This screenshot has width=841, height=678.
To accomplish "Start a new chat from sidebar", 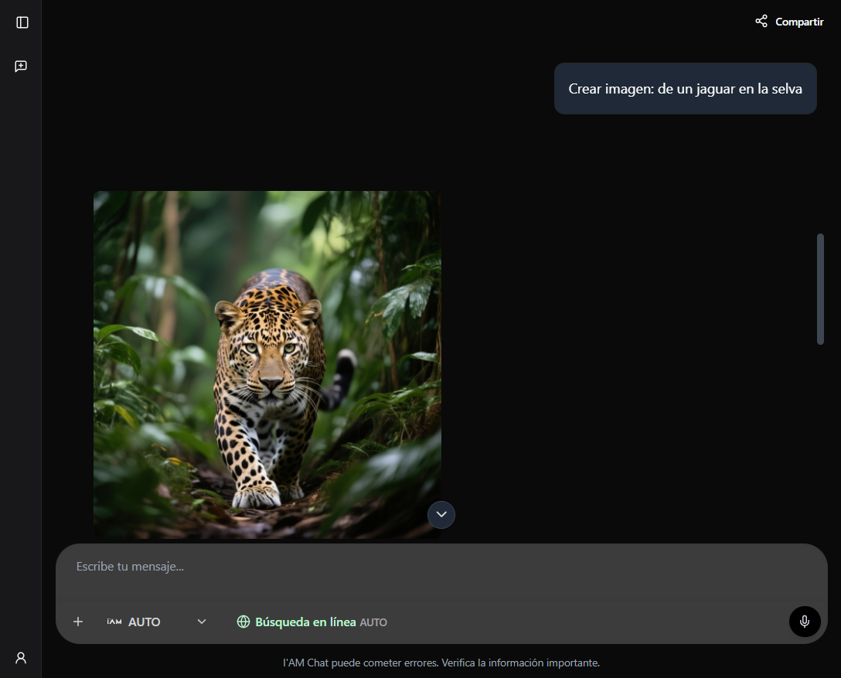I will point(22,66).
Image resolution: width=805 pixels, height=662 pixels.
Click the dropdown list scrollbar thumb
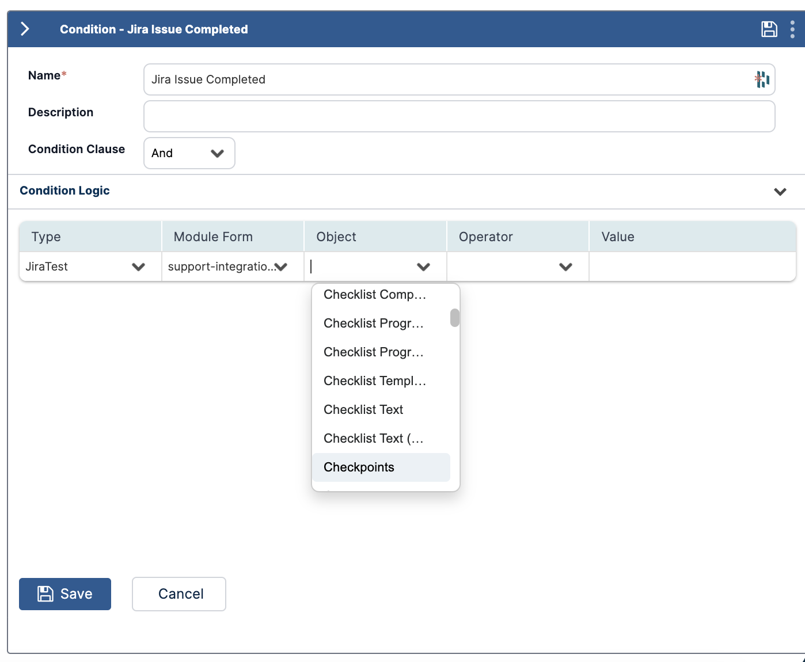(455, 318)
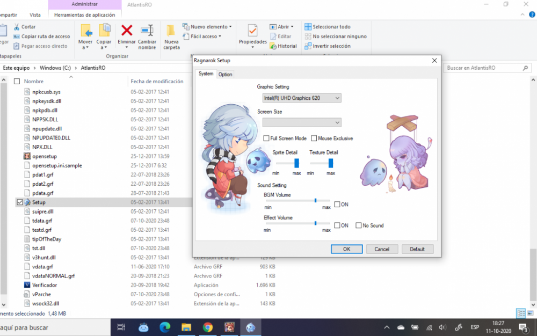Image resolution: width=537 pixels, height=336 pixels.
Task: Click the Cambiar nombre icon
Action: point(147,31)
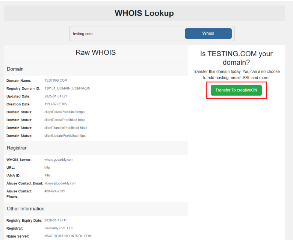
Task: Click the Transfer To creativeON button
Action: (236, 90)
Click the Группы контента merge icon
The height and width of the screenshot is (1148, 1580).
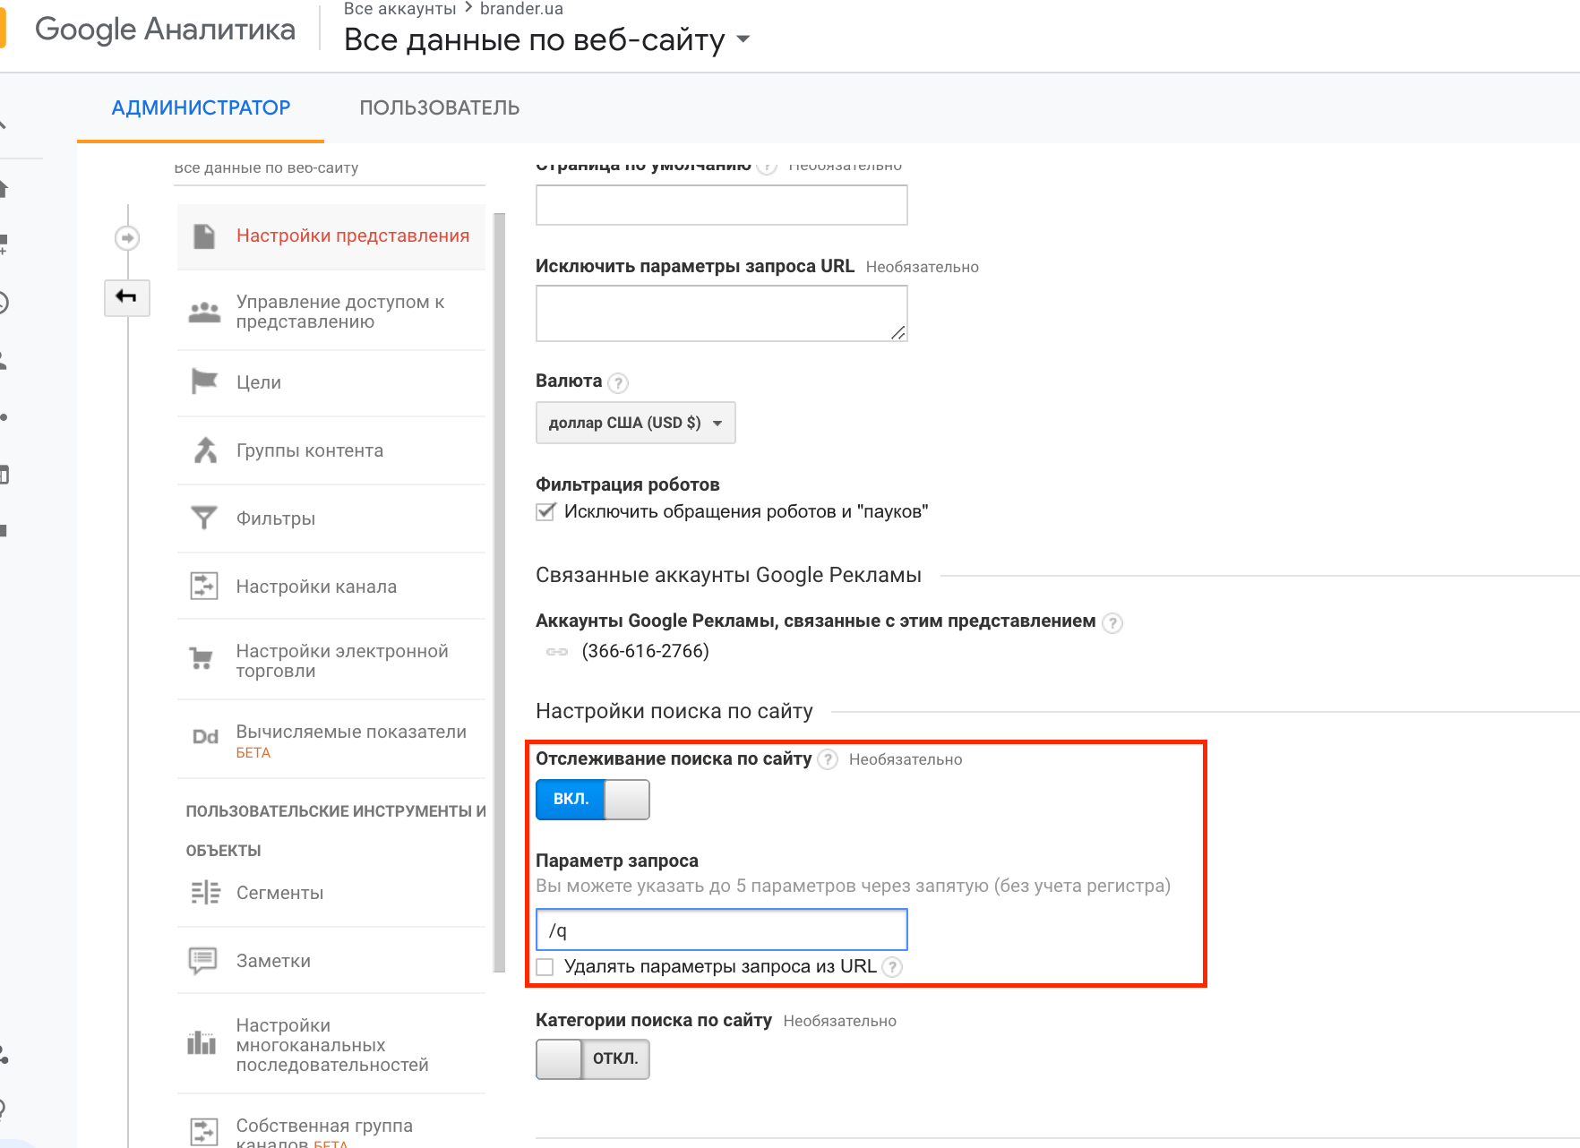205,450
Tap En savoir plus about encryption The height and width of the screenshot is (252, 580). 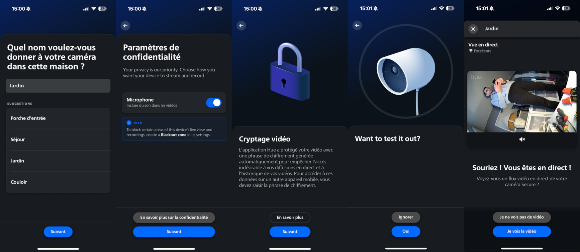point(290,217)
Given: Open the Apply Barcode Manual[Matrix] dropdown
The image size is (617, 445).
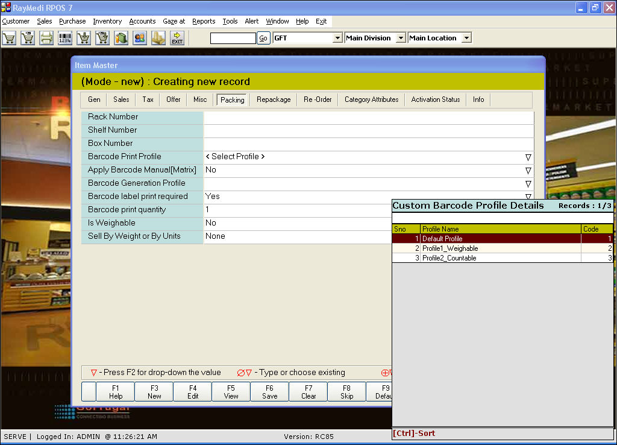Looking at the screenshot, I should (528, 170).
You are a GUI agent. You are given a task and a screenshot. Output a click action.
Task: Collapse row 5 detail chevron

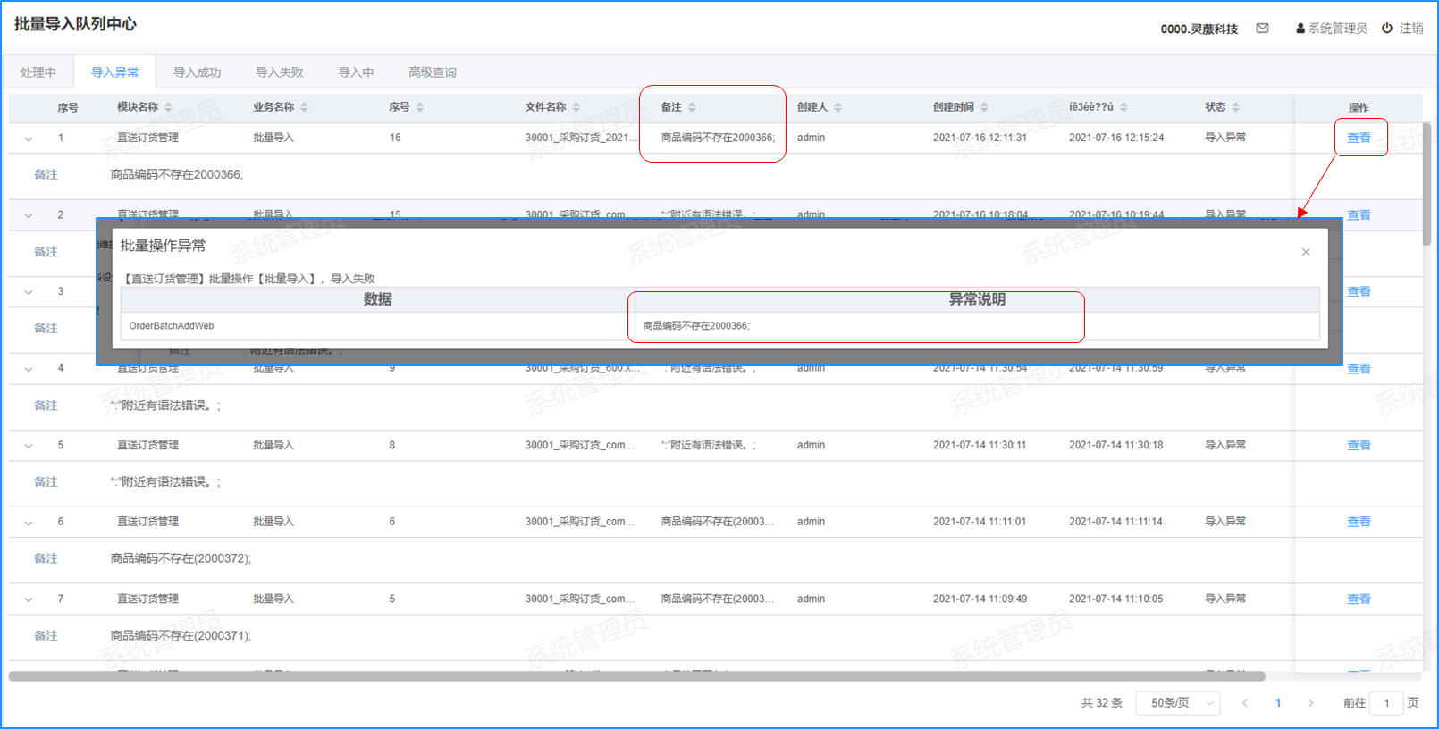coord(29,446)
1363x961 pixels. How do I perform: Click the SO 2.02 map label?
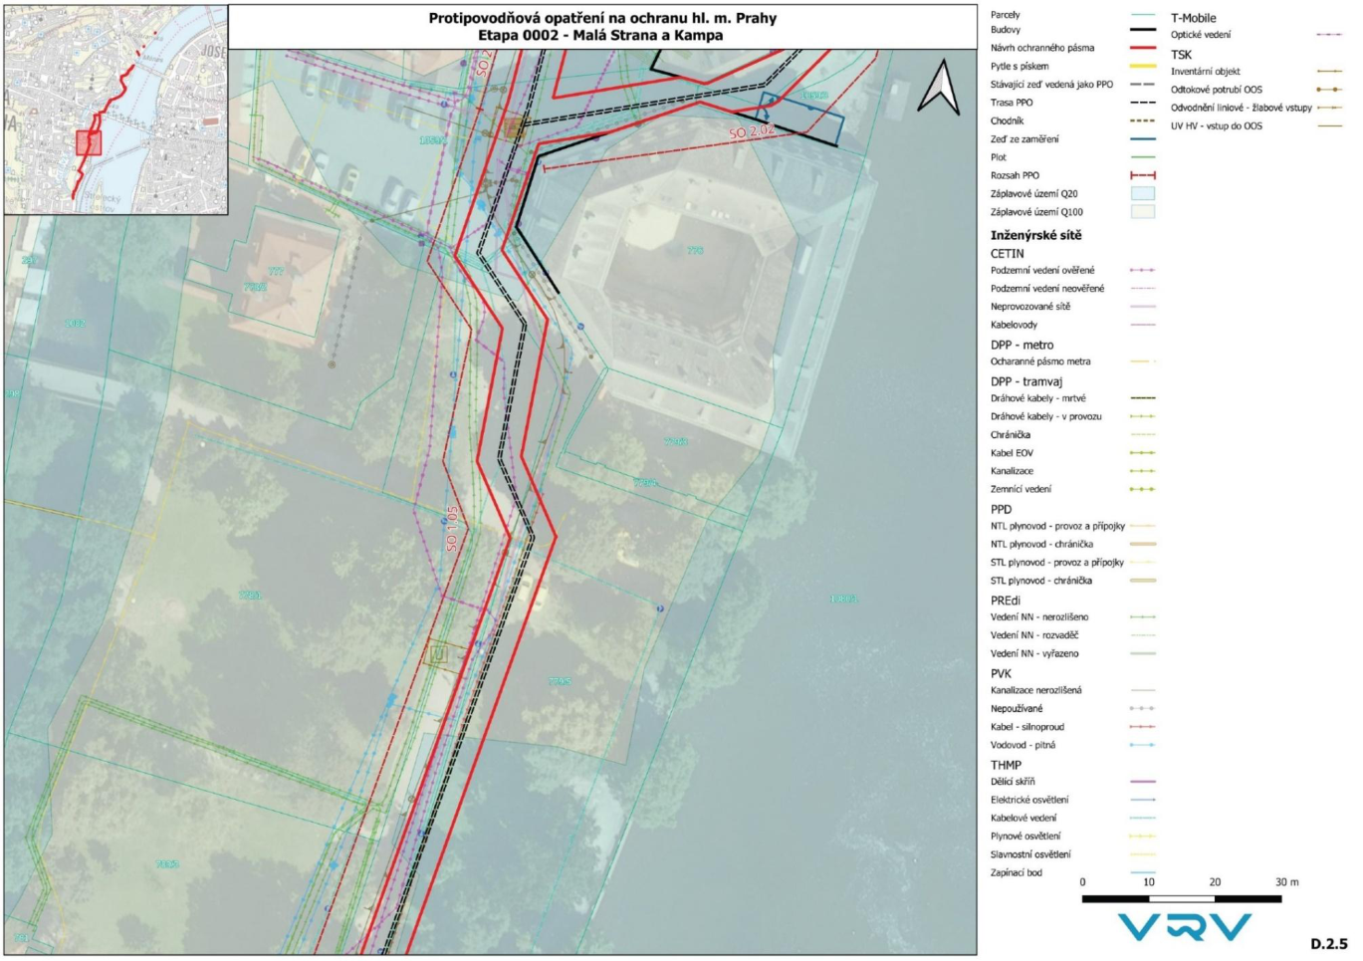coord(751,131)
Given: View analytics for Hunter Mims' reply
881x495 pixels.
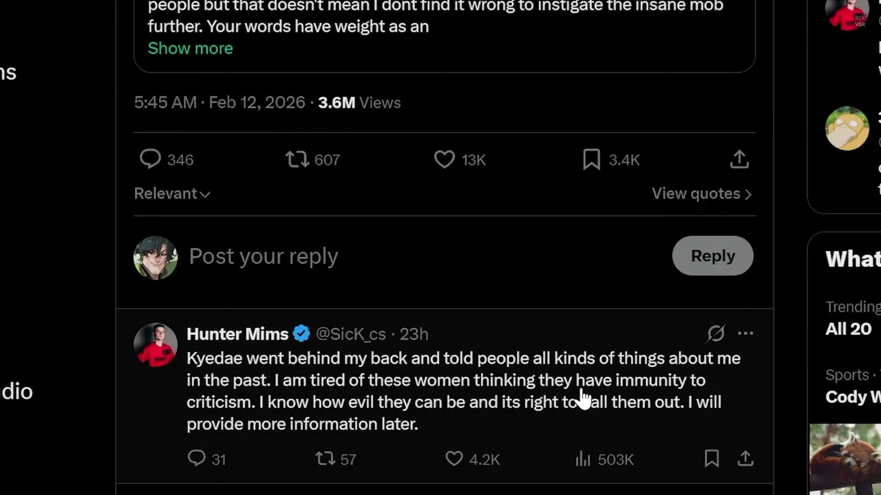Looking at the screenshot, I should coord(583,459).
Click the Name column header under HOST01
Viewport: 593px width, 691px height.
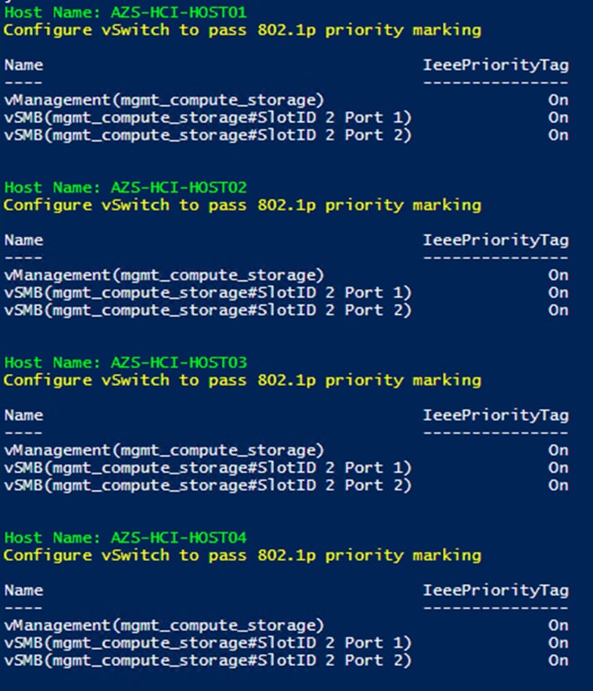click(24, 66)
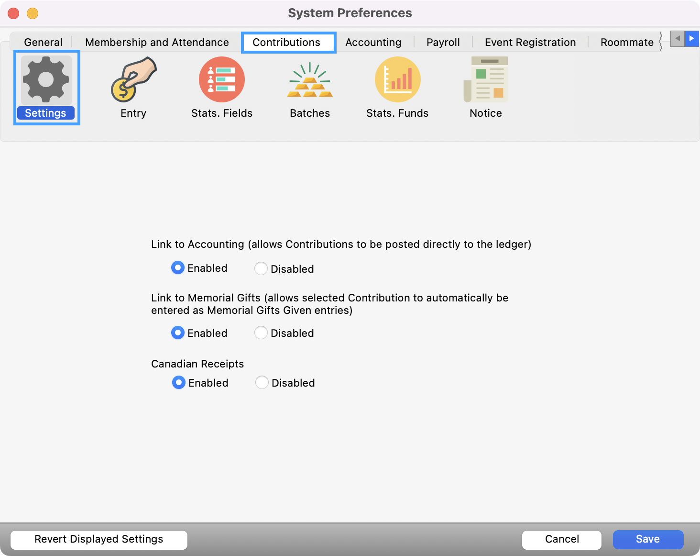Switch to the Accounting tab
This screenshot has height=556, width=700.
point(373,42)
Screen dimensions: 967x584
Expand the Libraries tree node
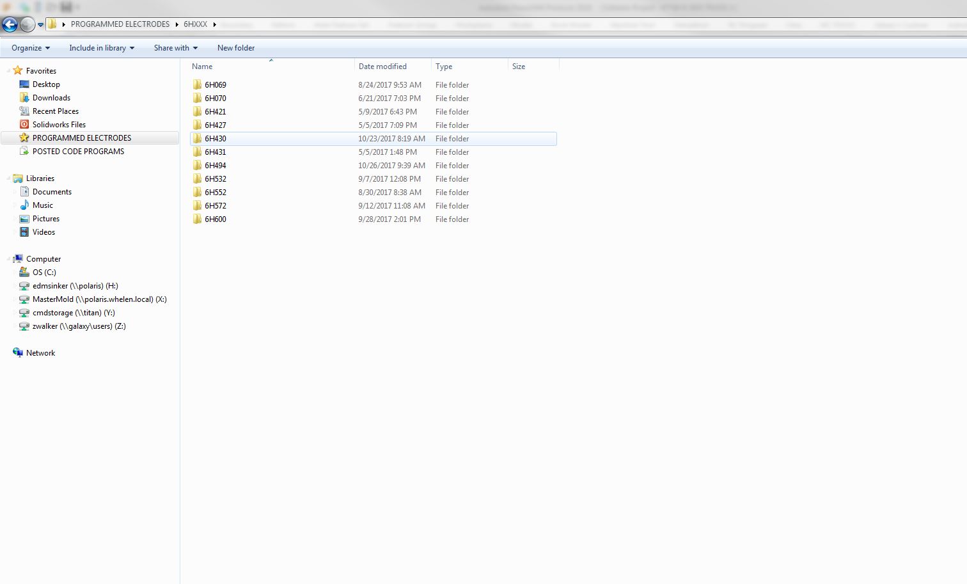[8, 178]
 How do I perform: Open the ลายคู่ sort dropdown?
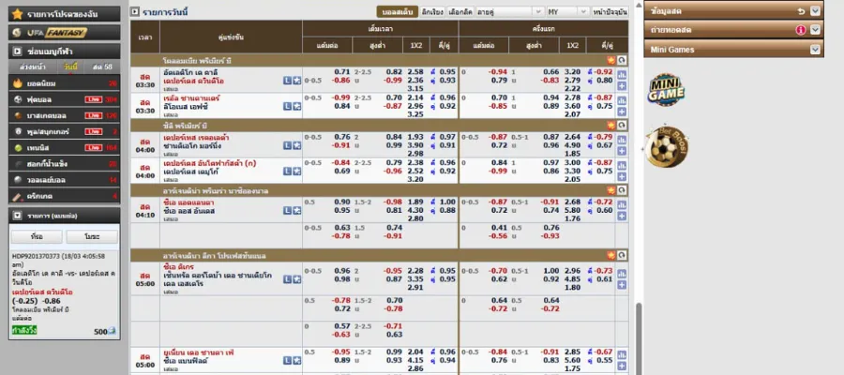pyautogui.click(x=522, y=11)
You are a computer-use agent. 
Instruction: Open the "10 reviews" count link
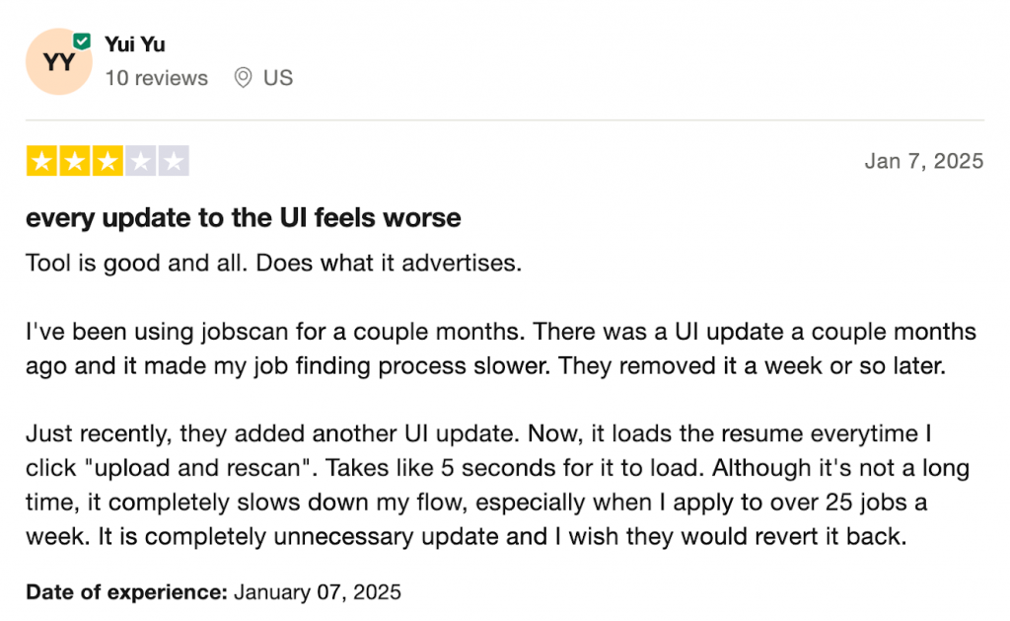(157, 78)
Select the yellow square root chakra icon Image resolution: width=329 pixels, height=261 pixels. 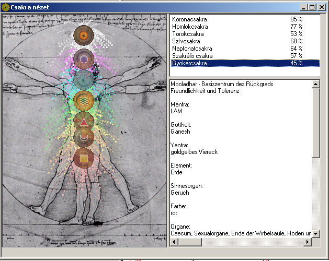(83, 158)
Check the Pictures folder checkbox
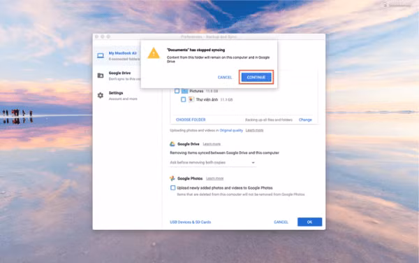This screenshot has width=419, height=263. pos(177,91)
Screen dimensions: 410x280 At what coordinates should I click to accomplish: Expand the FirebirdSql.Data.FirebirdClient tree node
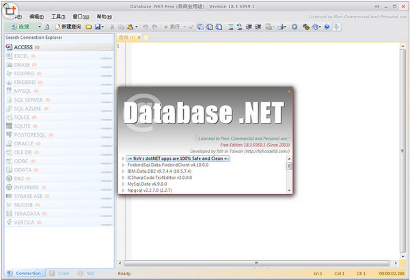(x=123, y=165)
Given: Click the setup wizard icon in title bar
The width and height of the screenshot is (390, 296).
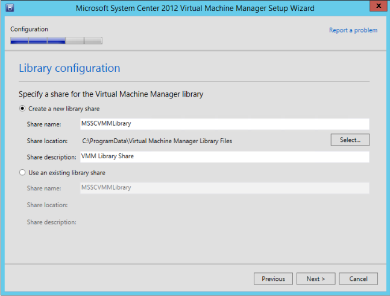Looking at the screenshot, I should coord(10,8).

○ ○ ○

• **EXERCISE DIRECTIONS**: Where in the entries above does the word "agent" appear? Copy each line that has it.

• **ANSWER TO THE PROBLEM**:
You are a GUI agent. You are given a task and a screenshot. Output a click action.
You are a computer-use agent. 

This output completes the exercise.